Ever been to a yoga class because you were having pain, only to find after the class you felt in more or the same pain? That’s because NOT ALL YOGA IS CREATED EQUAL. Most yoga classes and yogic postures are based on thousands of years ago and were actually designed for a males body type. Women’s bodies, joints and alignment are different from males, and not meant to excessively over rotate in the hips and pelvis.
Moreover, in ancient times, people spent their days out in the fields, hunting and gathering, on their feet walking and moving all day. So during their yoga practice, they needed that rest, relaxation, stretching and forward bending you see so frequently in yoga classes today.
Alternatively, in modern times, we are spending most of our days in the seated position, hovering over a computer screen, phone or tablet with rounded postures already. It is for this exact reason that we need to do the very OPPOSITE in our yoga practices in order to counteract the postures and positions we are putting ourselves in all day long. We need opening of the spine, hips, and shoulder girdles, AND movement with good muscle activation!
Many classes and postures typically practiced in yoga go into end ranges, often hanging or leaning into tissues with body weight, without an activated core, forcing and over stretching, making your tissues much more susceptible to injury. My yoga classes focus on posture alignment, core activation, and ACTIVE stretching. We can actually create MORE SPACE in the muscles, joints and fascial tissues by focussing on our breath and harnessing our core strength!
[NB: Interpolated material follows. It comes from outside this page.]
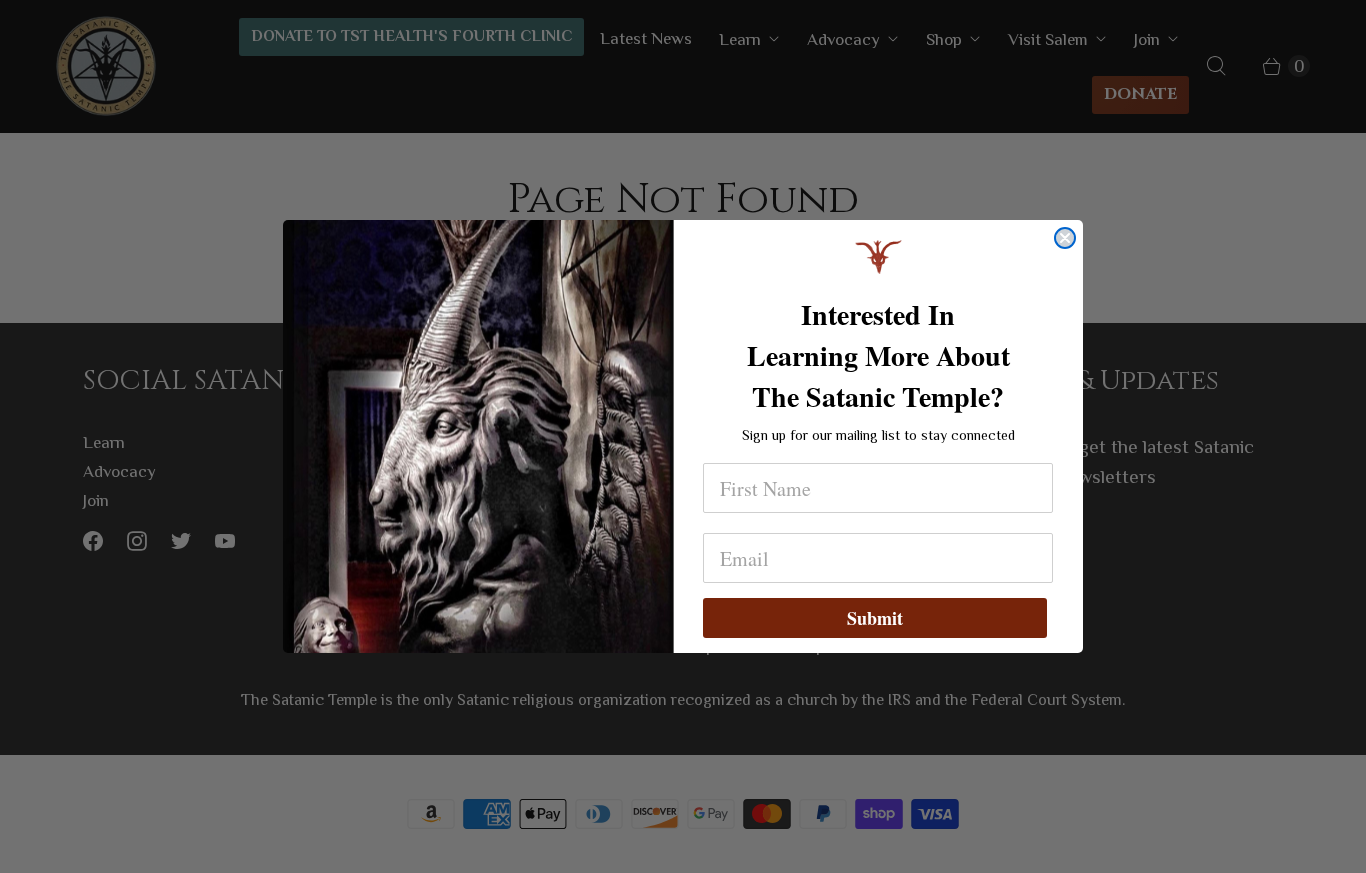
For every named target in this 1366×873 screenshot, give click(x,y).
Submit (875, 618)
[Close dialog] (1065, 238)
As I mentioned earlier, most of us are sitting on our rumps throughout most of the day, OR standing in the same (usually anteriorly tipped pelvis) position. This leads to a complete de-activation of our gluteal muscles. These muscles are meant to be our powerhouse muscles to help stabilize the spine and hips. When they are not working properly, other muscles will compensate leading to unnecessary movement in the pelvis and irritation of nerves.
What’s worse, many yoga instructors still use the cue “Relax your glutes” during poses such as bridge, wheel or cobra, causing a SERIOUS CONCERN for injury!
In my classes we start every class on the floor or chair in some fashion of engaging and activating your glutes followed by abdominal/core work so that they can both remain active and supportive for the body throughout the rest of class.
How about wrist pain? Most yoga can be very destructive to the wrists, as it requires a lot of weight bearing on the hands. But did you know that increased pressure and pain in the wrists is usually associated with a lack of strength in our scapular stabilizing muscles?
In each of my classes we begin by stretching our wrists to ensure they are optimally prepared for the weightbearing ahead, as well as focus on proper movements and position of the shoulder girdle and activation of our scapular muscles to help strengthen the shoulder girdle properly without causing nerve irritation or pain down into the wrists and hands.